The suggested teaching plan has both strengths and weaknesses or areas for improvement. The first strength is that it targets a vulnerable population. Evidently, those population groups that are at a higher risk of having diabetes should receive more support from the community. Such an approach is expected to reduce the severity of diabetes problems and provide a better quality of life for individuals involved in patient education interventions. Secondly, the important strength is that the plan comprises both theoretical and practical aspects, thus allowing the learners to study some important facts and apply them to practice.
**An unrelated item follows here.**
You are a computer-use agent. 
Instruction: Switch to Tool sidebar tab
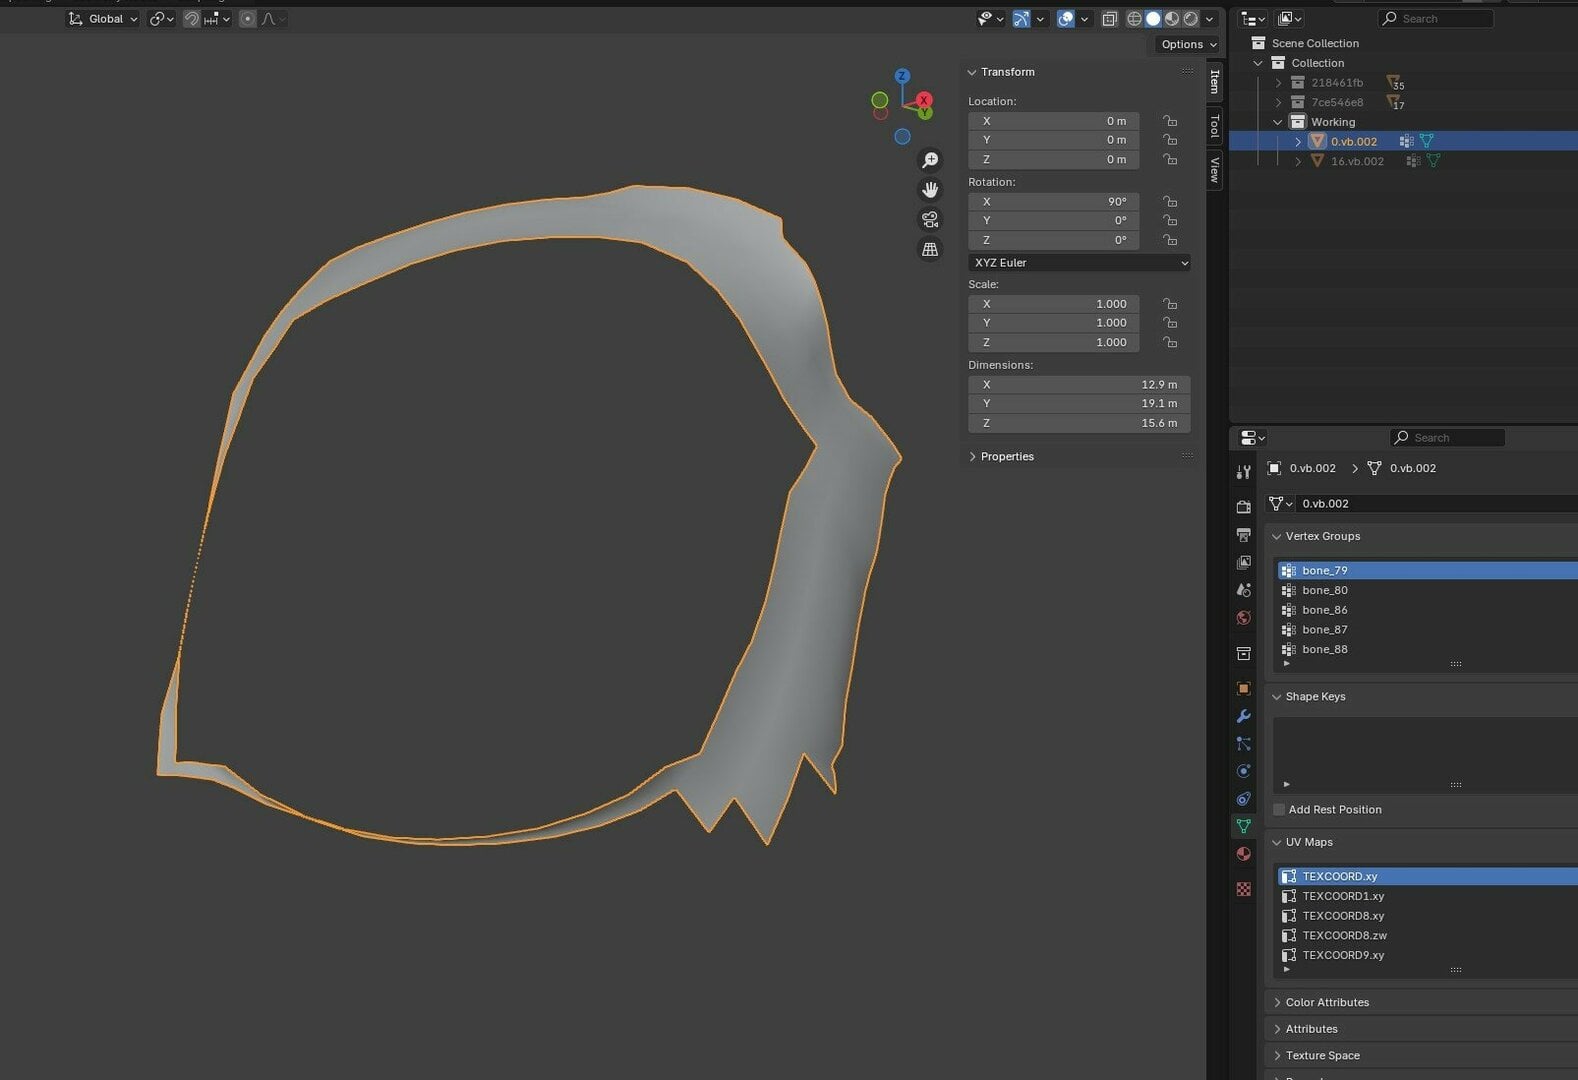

Still, the plan has some areas that need improvement. First of all, it is necessary to review the mechanism of selecting participants because volunteering after a presentation may not be effective with other communities. Therefore, such approaches as personal invitations or recruiting through physicians can be considered and tested. Another area to be improved is the content of teaching. Although there is no need to make it more complicated, some aspects can be included. For example, such a significant issue for diabetes as comorbid conditions and diseases can be involved to provide learners with a broader information range because comorbidities determine peculiarities of diabetes management. On the whole, the teaching plan can be successfully implemented among diabetes patients after the necessary improvements are provided. Moreover, a similar structure can be used for another age group or a different health condition. Still, peculiarities of every group such as age, gender, and ethnicity should be taken into account to develop an efficient teaching plan able to address a definite health problem and improve patient outcomes.

References

American Diabetes Association. (2018). Statistics about diabetes. Overall numbers, diabetes, and prediabetes. Web.

Centers for Disease Control and Prevention. (2017). New CDC report: More than 100 Americans have diabetes or prediabetes. Web.

Healthy People 2020. (2018). Diabetes. Web.

National Center for Health Statistics. (2017). Diabetes. Web.

The transtheoretical model (Stages of change). (2016). Web.